Description of the task: Please set the lines down again exactly, from the top of the entries through the line that contains "Task: Enable Don't".

Collected data entries:
____________________
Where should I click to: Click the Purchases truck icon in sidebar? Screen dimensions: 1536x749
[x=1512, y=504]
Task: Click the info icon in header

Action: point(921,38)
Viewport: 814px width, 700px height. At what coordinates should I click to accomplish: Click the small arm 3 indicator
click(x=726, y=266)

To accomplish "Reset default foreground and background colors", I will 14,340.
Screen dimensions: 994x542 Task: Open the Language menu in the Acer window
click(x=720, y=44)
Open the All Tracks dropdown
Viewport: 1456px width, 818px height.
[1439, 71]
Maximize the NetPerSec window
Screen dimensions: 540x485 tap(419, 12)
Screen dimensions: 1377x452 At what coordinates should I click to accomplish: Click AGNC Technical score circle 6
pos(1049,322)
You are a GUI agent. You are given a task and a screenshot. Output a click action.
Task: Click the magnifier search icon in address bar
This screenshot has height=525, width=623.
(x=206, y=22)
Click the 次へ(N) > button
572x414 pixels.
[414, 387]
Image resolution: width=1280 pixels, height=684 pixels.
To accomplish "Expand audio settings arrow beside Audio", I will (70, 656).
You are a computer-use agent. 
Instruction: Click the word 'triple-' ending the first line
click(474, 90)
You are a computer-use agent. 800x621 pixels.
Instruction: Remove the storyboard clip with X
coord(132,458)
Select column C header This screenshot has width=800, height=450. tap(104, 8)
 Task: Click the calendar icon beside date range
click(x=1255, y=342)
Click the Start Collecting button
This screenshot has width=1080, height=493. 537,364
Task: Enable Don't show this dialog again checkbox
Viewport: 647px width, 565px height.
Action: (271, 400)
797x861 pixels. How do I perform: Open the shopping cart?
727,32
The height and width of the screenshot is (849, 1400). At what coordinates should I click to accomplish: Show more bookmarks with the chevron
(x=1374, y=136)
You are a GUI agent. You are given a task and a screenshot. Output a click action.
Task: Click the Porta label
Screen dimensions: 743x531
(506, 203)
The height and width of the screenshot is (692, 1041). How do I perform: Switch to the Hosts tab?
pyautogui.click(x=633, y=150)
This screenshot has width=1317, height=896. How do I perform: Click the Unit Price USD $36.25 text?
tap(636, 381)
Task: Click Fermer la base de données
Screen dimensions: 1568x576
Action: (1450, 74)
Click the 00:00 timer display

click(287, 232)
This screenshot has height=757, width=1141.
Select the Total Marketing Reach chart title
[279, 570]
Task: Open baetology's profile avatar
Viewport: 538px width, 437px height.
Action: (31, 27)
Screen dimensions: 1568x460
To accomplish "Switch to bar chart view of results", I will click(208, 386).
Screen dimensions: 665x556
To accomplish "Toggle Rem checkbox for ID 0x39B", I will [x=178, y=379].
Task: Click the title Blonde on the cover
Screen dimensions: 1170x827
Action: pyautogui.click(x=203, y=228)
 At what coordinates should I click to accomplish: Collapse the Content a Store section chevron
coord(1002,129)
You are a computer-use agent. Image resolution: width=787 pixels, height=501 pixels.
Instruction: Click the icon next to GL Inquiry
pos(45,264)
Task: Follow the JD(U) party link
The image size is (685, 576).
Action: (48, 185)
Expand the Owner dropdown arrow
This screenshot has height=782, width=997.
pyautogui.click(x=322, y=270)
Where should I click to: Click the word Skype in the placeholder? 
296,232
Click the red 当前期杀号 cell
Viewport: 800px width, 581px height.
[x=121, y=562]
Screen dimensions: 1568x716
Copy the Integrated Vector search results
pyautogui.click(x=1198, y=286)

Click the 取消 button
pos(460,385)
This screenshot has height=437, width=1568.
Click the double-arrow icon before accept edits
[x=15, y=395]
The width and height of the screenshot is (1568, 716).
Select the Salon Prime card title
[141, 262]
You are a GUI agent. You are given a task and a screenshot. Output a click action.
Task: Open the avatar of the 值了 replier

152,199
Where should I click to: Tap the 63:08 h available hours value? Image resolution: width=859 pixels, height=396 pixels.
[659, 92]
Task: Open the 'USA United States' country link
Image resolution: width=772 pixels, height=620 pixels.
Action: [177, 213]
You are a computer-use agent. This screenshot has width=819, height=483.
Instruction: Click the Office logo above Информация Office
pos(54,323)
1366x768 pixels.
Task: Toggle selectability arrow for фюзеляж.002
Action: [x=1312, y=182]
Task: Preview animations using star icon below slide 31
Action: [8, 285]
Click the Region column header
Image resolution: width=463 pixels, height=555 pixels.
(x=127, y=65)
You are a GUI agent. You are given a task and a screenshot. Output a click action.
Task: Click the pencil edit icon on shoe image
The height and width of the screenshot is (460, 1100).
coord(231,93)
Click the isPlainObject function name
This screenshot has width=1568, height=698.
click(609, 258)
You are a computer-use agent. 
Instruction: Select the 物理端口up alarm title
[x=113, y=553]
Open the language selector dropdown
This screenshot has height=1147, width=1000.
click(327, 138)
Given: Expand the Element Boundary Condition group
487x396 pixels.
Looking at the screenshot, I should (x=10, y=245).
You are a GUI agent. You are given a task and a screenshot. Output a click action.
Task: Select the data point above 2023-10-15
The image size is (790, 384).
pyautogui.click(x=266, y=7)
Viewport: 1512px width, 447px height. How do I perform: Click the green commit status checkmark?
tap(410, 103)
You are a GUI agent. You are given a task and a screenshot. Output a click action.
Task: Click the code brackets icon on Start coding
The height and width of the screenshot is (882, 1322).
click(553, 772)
____________________
Task answer:
Where should I click to: Click the Purchases truck icon in sidebar? Screen dimensions: 1536x749
[x=1512, y=504]
Task: Click the info icon in header

Action: point(921,38)
Viewport: 814px width, 700px height. At what coordinates should I click to accomplish: Click the small arm 3 indicator
click(x=726, y=266)

To accomplish "Reset default foreground and background colors", I will 14,340.
Screen dimensions: 994x542 Task: Open the Language menu in the Acer window
click(x=720, y=44)
Open the All Tracks dropdown
Viewport: 1456px width, 818px height.
[1439, 71]
Maximize the NetPerSec window
Screen dimensions: 540x485 tap(419, 12)
Screen dimensions: 1377x452 At what coordinates should I click to accomplish: Click AGNC Technical score circle 6
pos(1049,322)
You are a GUI agent. You are given a task and a screenshot. Output a click action.
Task: Click the magnifier search icon in address bar
This screenshot has height=525, width=623.
(x=206, y=22)
Click the 次へ(N) > button
572x414 pixels.
[414, 387]
Image resolution: width=1280 pixels, height=684 pixels.
To accomplish "Expand audio settings arrow beside Audio", I will (70, 656).
You are a computer-use agent. 
Instruction: Click the word 'triple-' ending the first line
click(474, 90)
You are a computer-use agent. 800x621 pixels.
Instruction: Remove the storyboard clip with X
coord(132,458)
Select column C header This screenshot has width=800, height=450. tap(104, 8)
 Task: Click the calendar icon beside date range
click(x=1255, y=342)
Click the Start Collecting button
This screenshot has width=1080, height=493. 537,364
Task: Enable Don't show this dialog again checkbox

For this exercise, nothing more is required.